Können Kühe sexy sein? Wovon in Brehms Tierleben noch keine Rede ist, das zeigt Bauer (Batschi) Jürgen Alfs bei einem köstlichen Herdentanz. 13 lilafarbene weibliche Paarhufer und ein edler Stier (Patrick Meyer) tänzeln, gelegentlich ein wenig rustikal, über die Bühne. Wer die Heyer-Truppe kennt, wird es vielleicht erahnen: Da ist viel Haut, pardon: Fell zu sehen.

Apropos Tanz und Erotik. Die Garde’n Angels verstärken diesmal die Polizei. In ultra-knappen Uniformen spüren sie Graffiti-Sprayern nach. Die Ladykracher tauchen in die Unterwelt ab – und mit gruseligen Zom- bies wieder auf. Immer-hin: Diese grauen, mit einem Hauch von Stoff gekleideten Gesellinnen sind, wie wir ja seit Michael Jacksons „Thriller“ wissen, auf Tanzflächen extrem gelenkig.

Üppig ist diesmal das musikalische Angebot. Nach zehnjähriger Büttenabend- Abstinenz bietet die Chaos Combo mit handgemachter Blasmusik ein mitreißendes Comeback. Schon bei der Probe hatten die Damen und Herren in Schwarz den Saal im Griff. Und auch die Bookhorn Allstars oder Querbeat halten, was ihre Namen versprechen: Mal mit Schlagern, mal maritim – da wird eingeheizt, was das Zeug hält.

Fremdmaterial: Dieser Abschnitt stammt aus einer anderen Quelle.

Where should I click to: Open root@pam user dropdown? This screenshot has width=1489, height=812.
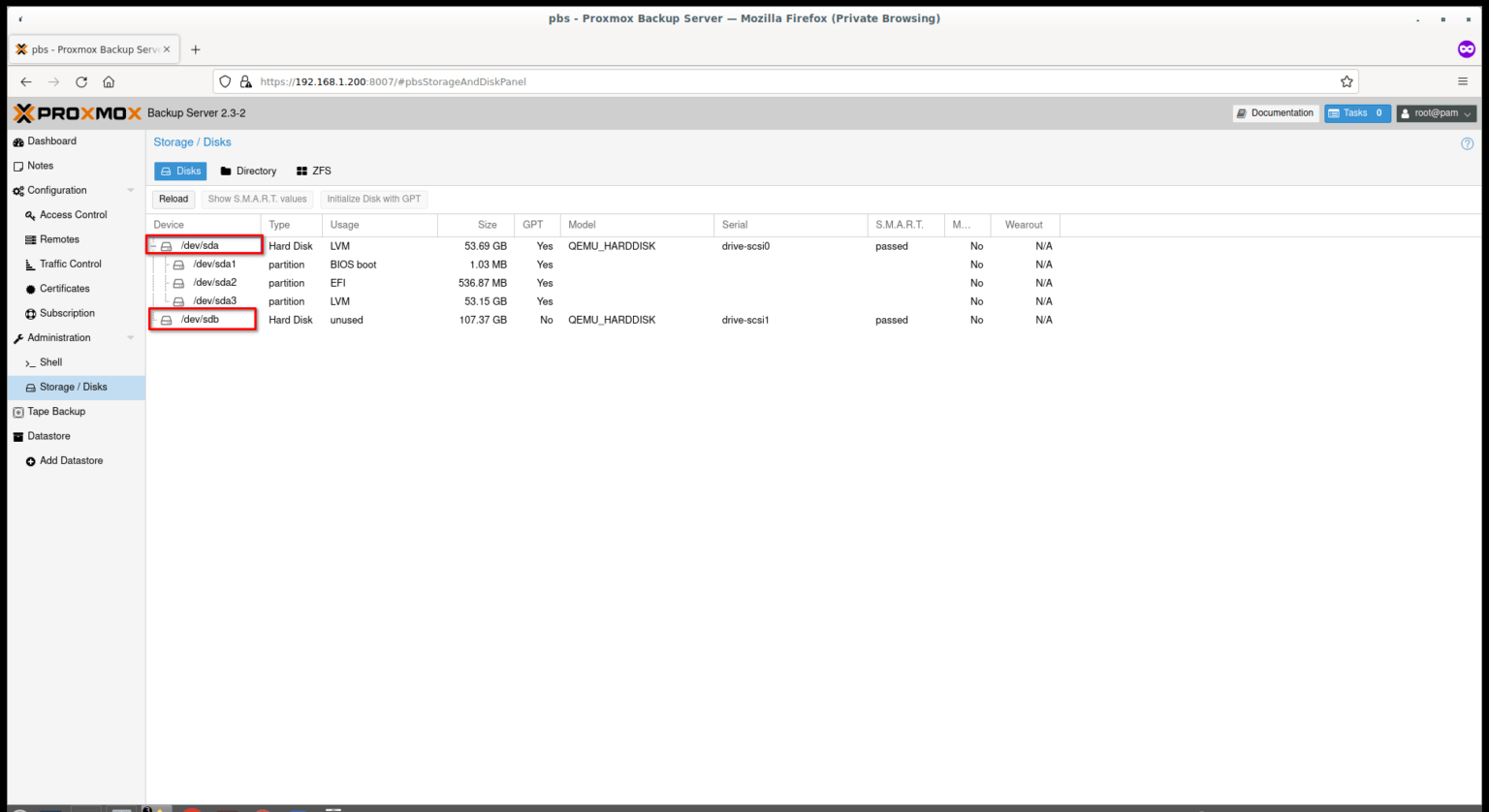(1436, 113)
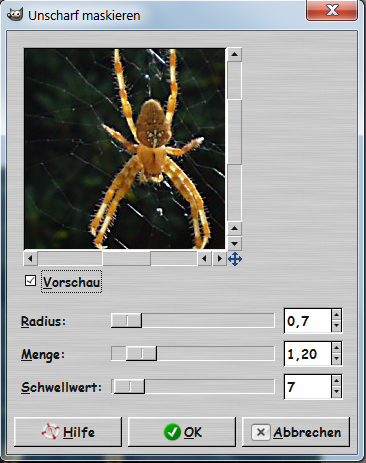The height and width of the screenshot is (463, 366).
Task: Increase Schwellwert value with up stepper
Action: coord(336,381)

Wie gut, dass die Feuerwehr schon da ist. Bernhard Jürgens, bekannt als lästernder Landwirt und auch als seine eigene Frau, kommt als „Mann des Feuers“ daher: „Rauchen Deine Kühe? Nein? Dann brennt Dein Kuhstall.“

Und dann der Schreiberling. Mit süffisanter Ironie zeigt Schelling großes Verständnis, wenn das Freibad in der Baustellenzeit mehr Eintritt kostet: „Der Lärm vom Sägen und vom Bohren, schmeichelt Schwimmern in den Ohren. Der Baustaub kribbelt angenehm, auf der frischen Sonnencreme.“ Einen ganz heißen Tipp hat Schelling für die Parteien, die zurzeit auf der Kandidatensuche sind: „Geübt im Herrschen und Befehlen – ich würde Fil Filipov wählen.“ Denn: „Der Mann kann Leute motivieren, na, wenigstens zum Demonstrieren.“

Als Moderatoren führen Tatjana Coordes und Daniel Rospleszcz singend durchs Programm – das so viel Musik dann allerdings doch nicht bräuchte. Das werde noch geändert, hieß es.